You can probably guess where this story is going (spoiler alert: there was a lot of document scanning involved). Maureen is justifiably proud when she notes the initial results: “We have since scanned all 9,000 boxes of documents, which eliminated the need for a new building to be constructed, thus saving $5.5 million! We eliminated paper records in our county offices and are hosting our solution for all of our local town and city governments using a shared services approach. We have established a user group and have received grant funding from New York State to further develop this project. We have also just completed the scanning of minutes and building permits for our local city, town and village governments, and those governments are leveraging our Laserfiche expertise by using our IT staff and network, and our disaster recovery solutions as well. The Laserfiche solution really is serving the entire County.”

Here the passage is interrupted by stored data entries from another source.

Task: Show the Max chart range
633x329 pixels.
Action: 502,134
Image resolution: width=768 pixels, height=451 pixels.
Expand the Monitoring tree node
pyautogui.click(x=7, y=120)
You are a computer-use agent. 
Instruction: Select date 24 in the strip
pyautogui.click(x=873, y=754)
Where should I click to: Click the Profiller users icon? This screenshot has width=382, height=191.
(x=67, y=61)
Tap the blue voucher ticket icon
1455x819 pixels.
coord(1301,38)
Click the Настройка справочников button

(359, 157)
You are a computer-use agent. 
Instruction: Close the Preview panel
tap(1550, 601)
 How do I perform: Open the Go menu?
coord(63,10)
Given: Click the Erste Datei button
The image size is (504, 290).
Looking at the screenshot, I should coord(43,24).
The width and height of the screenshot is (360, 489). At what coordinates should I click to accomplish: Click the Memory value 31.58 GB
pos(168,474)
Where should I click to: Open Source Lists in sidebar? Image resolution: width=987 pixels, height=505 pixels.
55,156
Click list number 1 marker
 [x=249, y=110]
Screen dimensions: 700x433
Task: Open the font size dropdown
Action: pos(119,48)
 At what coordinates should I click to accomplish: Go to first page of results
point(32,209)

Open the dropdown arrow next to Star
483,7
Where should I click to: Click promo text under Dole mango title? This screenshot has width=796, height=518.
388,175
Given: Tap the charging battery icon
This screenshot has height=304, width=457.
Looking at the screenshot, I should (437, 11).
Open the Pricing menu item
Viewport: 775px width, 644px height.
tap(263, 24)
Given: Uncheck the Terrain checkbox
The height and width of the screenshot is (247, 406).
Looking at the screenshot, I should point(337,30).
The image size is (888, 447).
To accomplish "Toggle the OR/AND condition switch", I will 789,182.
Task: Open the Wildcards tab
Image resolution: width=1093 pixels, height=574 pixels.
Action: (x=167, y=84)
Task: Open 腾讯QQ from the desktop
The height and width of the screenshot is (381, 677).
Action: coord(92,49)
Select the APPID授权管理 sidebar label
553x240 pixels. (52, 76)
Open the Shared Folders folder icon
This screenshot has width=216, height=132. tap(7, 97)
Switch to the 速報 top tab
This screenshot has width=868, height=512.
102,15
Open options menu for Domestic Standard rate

Goodbye Paper Records, Hello Laserfiche
The advancements of the digital world pay significant dividends in the real, physical world. Just ask the various departments of Tompkins County, who suddenly find themselves with extra workspace formerly swallowed up by document storage. And the taxpayers in Tompkins County tend to feel a bit better too, considering that all that scanning saved all that storage space and in the neighborhood of $5.5 million of real money too. When Deputy County Clerk Maureen Reynolds says, “trust me,” folks around Tompkins County are more than happy to: “My favorite saying is ‘Trust me, you will love it’ as I wheel all of their paper records out the door to go to our scanning vendor, never to return as space-wasting paper records again! I have never had a problem yet, and everyone has been extremely happy with what we have done with their department’s records and with Laserfiche. We mimic their folder structure to what they have in their paper filing cabinets (or their existing digital file structure) so that end users are comfortable with the product we bring back to them in Laserfiche.” “We currently have 13 municipal partners using our County-hosted solution, with our network, disaster recovery and IT staff, along with other staff from the County. We share training sessions and user group meetings, and work together to create solutions that we can all benefit from. We have also set up a governance structure, user group agreement and by-laws to our group, which we named TSSERR (Tompkins Shared Services Electronic Records Repository).”
Can’t we all just get along? Apparently, in Tompkins County, they really can. Who knew that scanning 9,000 boxes of records into Laserfiche could make so many people in so many departments so happy and productive? That’s the power of Laserfiche.